Our study found similar rates of thromboembolic events and major bleeds among the entire DOAC group, 5.6 and 2.8% respectively. Two meta-analyses looking at DOACs against heparin bridge to VKA, LMWH, or placebo therapy in patients with cancer also described low rates of recurrence VTE [29, 30]. However, one meta-analysis saw an increased rate of clinical relevant bleeding in the DOAC group (8.6 vs. 5.8%). Although we observed more recurrent DVTs in the enoxaparin group (n = 6) and warfarin group (n = 7) compared to DOACs (n = 0), upon univariate analysis, this was not statistically significant and may have been due to chance given the heterogeneous patient population. In our study, rivaroxaban was more routinely used for VTE or history of VTE (38% DVT, 16% PE, and 19% history of VTE) while apixaban and dabigatran were mainly used for AF (68 and 100%) suggesting clinician preference for rivaroxaban for VTE compared to the other agents in patients with cancer. In addition, there were low rates of discontinuations of DOAC agents (15%) compared to enoxaparin or warfarin suggesting that DOACs are tolerable and convenient medications. An interesting finding was that of the patients on warfarin and enoxaparin who switched therapies, the majority were switched to rivaroxaban, further suggesting clinician preference for rivaroxaban in patients with cancer.

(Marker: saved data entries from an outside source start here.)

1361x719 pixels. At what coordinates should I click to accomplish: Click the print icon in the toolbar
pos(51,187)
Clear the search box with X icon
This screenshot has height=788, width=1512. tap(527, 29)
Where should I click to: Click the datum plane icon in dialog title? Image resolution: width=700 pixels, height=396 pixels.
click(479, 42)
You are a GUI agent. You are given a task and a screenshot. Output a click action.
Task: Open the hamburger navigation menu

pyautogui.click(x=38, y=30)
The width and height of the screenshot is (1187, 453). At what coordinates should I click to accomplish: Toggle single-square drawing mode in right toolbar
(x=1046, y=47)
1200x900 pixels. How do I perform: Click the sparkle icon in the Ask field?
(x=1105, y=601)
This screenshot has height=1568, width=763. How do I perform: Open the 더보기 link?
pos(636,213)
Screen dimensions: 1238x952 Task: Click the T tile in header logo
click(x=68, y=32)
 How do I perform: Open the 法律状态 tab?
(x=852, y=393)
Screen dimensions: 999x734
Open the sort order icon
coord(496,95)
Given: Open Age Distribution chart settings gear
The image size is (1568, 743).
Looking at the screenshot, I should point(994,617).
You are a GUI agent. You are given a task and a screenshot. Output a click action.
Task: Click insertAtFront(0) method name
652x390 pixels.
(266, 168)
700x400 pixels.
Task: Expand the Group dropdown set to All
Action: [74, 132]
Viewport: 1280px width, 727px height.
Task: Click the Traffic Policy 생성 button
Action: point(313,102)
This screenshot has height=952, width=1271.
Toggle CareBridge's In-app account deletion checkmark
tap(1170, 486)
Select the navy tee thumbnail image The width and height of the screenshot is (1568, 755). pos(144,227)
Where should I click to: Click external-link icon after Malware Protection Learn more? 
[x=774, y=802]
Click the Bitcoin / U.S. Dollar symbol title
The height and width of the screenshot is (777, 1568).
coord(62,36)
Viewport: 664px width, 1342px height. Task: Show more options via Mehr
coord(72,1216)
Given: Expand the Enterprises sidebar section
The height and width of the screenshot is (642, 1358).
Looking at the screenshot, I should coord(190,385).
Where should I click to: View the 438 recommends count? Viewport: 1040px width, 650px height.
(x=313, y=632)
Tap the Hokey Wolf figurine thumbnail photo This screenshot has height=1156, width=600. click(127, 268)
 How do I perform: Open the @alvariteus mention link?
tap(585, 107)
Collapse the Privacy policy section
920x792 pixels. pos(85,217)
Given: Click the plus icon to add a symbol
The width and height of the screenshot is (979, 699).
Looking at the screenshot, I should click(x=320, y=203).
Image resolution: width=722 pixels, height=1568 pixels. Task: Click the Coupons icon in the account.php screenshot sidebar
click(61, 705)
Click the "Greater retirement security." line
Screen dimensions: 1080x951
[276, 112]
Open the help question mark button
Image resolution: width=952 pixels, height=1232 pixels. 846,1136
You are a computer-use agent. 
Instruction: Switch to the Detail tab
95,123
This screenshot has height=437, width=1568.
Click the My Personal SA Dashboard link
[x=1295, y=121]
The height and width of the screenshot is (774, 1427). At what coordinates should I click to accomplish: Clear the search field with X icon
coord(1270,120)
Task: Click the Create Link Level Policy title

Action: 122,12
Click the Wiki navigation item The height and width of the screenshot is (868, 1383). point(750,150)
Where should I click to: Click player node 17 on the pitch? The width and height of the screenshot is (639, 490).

Although LMWH is preferred over VKA for the treatment of VTE in patients with cancer, there is no ‘gold-standard’ recommendation for the preferred anticoagulation for the reduction of stroke and systemic embolism in patients with AF and cancer. In our study, DOACs were chosen in older patients with cardiac abnormalities such as AF. Interestingly, dabigatran was solely used for AF within our study cohort. In the RELY trial, studying dabigatran against warfarin, 1.11% patients per year experienced a stroke or systemic embolism, 3.11% patients per year experienced a major bleed, and 14.84% patients per year experienced a minor bleed within the dabigatran 150 mg twice daily group [20]. In our study, only 1 (5.8%) patient experienced an episode of ischemic stroke, 1 (5.8%) patient experienced a major bleed on dabigatran who had AKI at the time and 3 (17.6%) patients experienced a minor bleed on dabigatran. Although there were only 17 patients on dabigatran in our cohort, the percentage of bleeding events were relatively similar.

Our study is limited by its retrospective nature and small sample size. The patient population was heterogeneous; however this study highlights a real-life application of the DOACs in patients with cancer. The patients within the oral anticoagulant population had significantly more cardiovascular disease compared to enoxaparin. In addition, there was a significant difference in the number of patients with metastatic disease when comparing DOAC versus enoxaparin suggesting potentially avoidance of utilizing DOAC in advanced cancer patients at higher risk of developing VTE. However, there was no significance in pancreatic, hematologic, brain, gynecologic, and lung cancers which are cancers thought to be at higher risk for VTE [1]. Lastly, clinician prescribing bias could not be controlled; therefore patients may have not had the opportunity to fail a particular anticoagulation therapy if the clinician purposely avoided therapy due to insurance cost etc.

In conclusion, anticoagulation therapy is frequently warranted in patients with cancer due to hypercoagulability. In our study, we found DOACs to be a safe and effective alternative to LMWH or VKA in patients with cancer. While DOACs are increasingly being utilized in patients with AF or VTE, research regarding the safety and efficacy in cancer patients is still investigational. Based on our findings, DOACs may represent an attractive alternative to warfarin or enoxaparin in patients with cancer for VTE and/or stroke reduction in AF. Future prospective studies are needed to confirm the safety and efficacy of DOACs in cancer patients. In addition, although newer literature primarily focuses on rivaroxaban, whether a preferred DOAC agent exists in cancer patients remains unknown.